On Sat, Dec 26, 2020 at 05:58:16PM -0800, Christopher Barker wrote:
> >
> > On 2020-12-22 14:01, Steven D'Aprano wrote:
> > > It seems to me that the primary use for this will be in the interactive
> > > interpreter. People are used to something like "cls" or "clear" from
> > > various shells. Using it in scripting is, I think, a secondary use-case.
> >
> '
> I disagree. yes, I want to clear the screen a lot during interactive use,
> but I'd rather do that with a keystroke (cmd+K on the Mac) -- and indeed,
> do that with iPython all the time, even though iPython has the command
> built in.
And nobody is going to take that away from you, unless you choose to go
to Windows, where ctrl-L doesn't work.
But the ctrl-L trick has no discoverability. It took me close to twenty
years of using Linux before I discovered it, and I still don't remember
to use it when I need it.
Beginners and casual users aren't going to know ctrl-L, or stumble
across it through experimentation. People like me aren't going to
remember to use it. For interactive use, os.clear is barely any better.
(Me, I'll be looking in shutils, not os, because this is a shell
feature, not an os feature.)
> So I think the reason to have it in the std lib is for scripting, and I
> think putting it in os or sys is just fine.
Putting it in sys requires it to be built into the interpreter, which
means it has to be written in C (for CPython). Putting it in os is fine,
that can easily delegate to platform specific code in posix.py, nt.py
etc, with a pure-Python lowest common denominator fallback for weird
platforms that don't support anything sensible.
I just want site.py to import it at startup for the sake of beginners.
Is that so bad? It adds one line to site.py, four if you want to make it
conditional:
try:
from os import clear
except:
pass
I can easily add it to my own personal PYTHONSTARTUP file, but the
average beginner can't. Let's throw newbies a bone and pre-import it for
them, they're the ones who seem to expect it the most.
So that's the easy part: just agree with me and import it in site.py,
wherever it happens to come from. *wink*
The hard part is deciding exactly what it should do, e.g. clear the
scrollback or not.

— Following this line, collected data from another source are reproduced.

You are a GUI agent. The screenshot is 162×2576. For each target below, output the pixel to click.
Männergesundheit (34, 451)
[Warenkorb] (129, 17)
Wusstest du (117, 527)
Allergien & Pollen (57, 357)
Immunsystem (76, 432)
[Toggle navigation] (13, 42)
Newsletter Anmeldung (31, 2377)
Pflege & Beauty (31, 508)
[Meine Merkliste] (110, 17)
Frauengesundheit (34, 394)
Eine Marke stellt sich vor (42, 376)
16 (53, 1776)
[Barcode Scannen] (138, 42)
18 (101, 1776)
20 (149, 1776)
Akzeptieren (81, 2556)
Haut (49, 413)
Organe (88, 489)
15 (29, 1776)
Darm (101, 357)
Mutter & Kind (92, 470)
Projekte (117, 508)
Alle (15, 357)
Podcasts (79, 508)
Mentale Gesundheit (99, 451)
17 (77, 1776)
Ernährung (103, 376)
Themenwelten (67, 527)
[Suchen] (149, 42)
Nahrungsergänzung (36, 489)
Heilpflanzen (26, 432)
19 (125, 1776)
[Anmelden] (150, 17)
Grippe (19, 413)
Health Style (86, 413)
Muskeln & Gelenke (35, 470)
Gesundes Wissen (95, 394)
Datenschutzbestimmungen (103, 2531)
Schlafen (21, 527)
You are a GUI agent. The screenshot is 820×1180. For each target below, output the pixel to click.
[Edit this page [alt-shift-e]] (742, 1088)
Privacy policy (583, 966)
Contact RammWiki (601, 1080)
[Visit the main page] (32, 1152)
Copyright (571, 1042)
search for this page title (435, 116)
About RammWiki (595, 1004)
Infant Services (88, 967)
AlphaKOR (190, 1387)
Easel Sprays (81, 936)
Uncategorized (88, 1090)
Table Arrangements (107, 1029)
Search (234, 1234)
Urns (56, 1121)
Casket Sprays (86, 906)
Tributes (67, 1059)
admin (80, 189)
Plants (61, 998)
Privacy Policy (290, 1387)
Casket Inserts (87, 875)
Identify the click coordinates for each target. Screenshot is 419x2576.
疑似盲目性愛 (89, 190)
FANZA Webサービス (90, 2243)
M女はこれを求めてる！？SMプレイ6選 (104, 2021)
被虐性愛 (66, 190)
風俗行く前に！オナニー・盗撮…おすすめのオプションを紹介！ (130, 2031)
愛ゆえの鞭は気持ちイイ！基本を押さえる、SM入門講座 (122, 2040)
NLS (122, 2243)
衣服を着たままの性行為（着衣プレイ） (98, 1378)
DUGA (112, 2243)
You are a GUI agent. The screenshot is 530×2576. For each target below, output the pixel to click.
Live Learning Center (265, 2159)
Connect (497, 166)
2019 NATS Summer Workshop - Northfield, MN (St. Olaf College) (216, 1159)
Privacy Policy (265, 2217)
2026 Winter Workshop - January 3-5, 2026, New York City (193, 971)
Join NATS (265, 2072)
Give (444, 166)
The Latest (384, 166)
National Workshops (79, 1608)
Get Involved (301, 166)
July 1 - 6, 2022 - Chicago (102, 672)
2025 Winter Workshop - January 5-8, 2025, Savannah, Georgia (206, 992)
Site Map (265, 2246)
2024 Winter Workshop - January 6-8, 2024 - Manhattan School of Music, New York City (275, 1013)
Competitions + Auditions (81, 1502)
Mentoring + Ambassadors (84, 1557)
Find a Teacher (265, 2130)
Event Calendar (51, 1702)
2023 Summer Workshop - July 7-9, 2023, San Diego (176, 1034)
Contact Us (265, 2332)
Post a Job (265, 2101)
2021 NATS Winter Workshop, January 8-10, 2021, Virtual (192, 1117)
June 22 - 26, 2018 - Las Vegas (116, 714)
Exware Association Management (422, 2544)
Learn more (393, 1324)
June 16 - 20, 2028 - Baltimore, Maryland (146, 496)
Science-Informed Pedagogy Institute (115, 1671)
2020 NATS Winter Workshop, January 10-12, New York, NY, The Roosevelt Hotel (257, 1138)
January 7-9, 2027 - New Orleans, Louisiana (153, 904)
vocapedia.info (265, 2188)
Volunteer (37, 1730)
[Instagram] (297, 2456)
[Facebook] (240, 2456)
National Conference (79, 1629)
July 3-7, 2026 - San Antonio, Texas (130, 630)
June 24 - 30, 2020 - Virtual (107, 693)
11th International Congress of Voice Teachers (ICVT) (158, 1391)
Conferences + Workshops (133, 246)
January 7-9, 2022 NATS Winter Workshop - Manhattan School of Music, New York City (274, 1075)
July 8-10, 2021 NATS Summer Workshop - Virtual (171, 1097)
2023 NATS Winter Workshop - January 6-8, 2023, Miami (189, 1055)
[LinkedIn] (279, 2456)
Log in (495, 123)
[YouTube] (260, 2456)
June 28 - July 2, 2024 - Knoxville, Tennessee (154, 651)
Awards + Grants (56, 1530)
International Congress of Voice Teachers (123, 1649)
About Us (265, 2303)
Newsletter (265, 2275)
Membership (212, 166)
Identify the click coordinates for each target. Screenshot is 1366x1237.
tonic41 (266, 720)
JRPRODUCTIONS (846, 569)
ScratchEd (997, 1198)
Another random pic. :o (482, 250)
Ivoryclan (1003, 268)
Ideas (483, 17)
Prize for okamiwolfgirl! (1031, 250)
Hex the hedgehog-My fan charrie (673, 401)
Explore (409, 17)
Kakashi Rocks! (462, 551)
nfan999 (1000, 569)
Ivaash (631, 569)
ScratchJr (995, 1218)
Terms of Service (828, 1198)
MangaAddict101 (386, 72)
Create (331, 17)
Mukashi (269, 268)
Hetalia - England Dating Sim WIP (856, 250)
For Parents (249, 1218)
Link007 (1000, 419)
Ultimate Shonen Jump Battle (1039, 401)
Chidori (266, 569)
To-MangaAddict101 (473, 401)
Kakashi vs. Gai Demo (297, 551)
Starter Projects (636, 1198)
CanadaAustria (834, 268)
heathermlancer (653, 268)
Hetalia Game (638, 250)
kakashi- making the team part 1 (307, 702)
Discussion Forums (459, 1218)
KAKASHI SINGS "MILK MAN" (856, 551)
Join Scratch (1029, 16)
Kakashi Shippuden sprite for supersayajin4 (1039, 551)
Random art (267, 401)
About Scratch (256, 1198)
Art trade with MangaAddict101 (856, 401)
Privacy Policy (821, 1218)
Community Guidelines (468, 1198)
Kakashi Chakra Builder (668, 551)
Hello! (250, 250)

I think Chris makes a good point that real beginners
will misuse this to hide the evidence whenever they get an error, so I
think the default should be to *not* clear the scrollback, for the sake
of educators, teachers and trainers. People who know what the scrollback
is and definitely want to clear it can just provide an extra argument to
the function.
So let's just all agree I'm right *wink* and move on to the *really*
hard part, which is ensuring it works on Windows and weird terminals.